L’idée d’un impôt européen pourrait s’imposer malgré les réticences et les chamailleries des états si les citoyens y voyaient l’occasion d’avoir un contrôle sur les finances de l'UE dans la mesure où leur contribution au budget communautaire serait visible, ce qui n’est pas le cas dans le système, opaque, de la contribution RNB.

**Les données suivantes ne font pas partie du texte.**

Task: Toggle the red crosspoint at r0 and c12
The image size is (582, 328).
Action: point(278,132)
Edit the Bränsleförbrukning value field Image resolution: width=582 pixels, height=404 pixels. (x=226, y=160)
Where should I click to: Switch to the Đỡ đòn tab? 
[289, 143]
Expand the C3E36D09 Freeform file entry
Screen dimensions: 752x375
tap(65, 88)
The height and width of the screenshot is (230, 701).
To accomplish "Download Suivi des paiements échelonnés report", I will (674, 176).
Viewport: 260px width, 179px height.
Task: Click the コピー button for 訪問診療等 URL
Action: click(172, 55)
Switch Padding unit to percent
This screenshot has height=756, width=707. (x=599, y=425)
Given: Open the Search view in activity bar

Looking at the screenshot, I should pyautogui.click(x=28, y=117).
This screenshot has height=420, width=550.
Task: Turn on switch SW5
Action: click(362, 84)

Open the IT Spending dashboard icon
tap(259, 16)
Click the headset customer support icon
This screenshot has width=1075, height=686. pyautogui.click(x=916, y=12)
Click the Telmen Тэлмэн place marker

Pour l’instant l’idée d’impôt européen est combattue par plusieurs états qui craignent de perdre de leur compétence fiscale. Mais l’alternative, la nécessité de faire des économies, n’est guère moins conflictuelle, car au détriment de quelle(s) politique(s) vont-elles devoir être faites ? Chaque état a son idée sur ce point et elles ne sont guère conciliables. Le contexte est donc difficile et faute d'accord entre les institutions, le Parlement peut très bien refuser de voter le budget.

 

29/09/2010


3 - Les dépenses d’administration représentent en 2010 6,4 % des dépenses globales , Budget 2010, volume 1, état général des recettes, p.2

4 – Le Produit National Brut a été remplacé en 2001 par le revenu National Brut comme indicateur de richesse : il correspond à la somme des produits intérieurs bruts (PIB) aux prix du marché, augmentée des revenus primaires nets versés par le reste du monde.

5 – Car bien évidemment cela ne fonctionne pas en sens contraire et la France, par exemple, ne s’est jamais plainte tant qu’elle a largement bénéficié des crédits de la Politique Agricole Commune.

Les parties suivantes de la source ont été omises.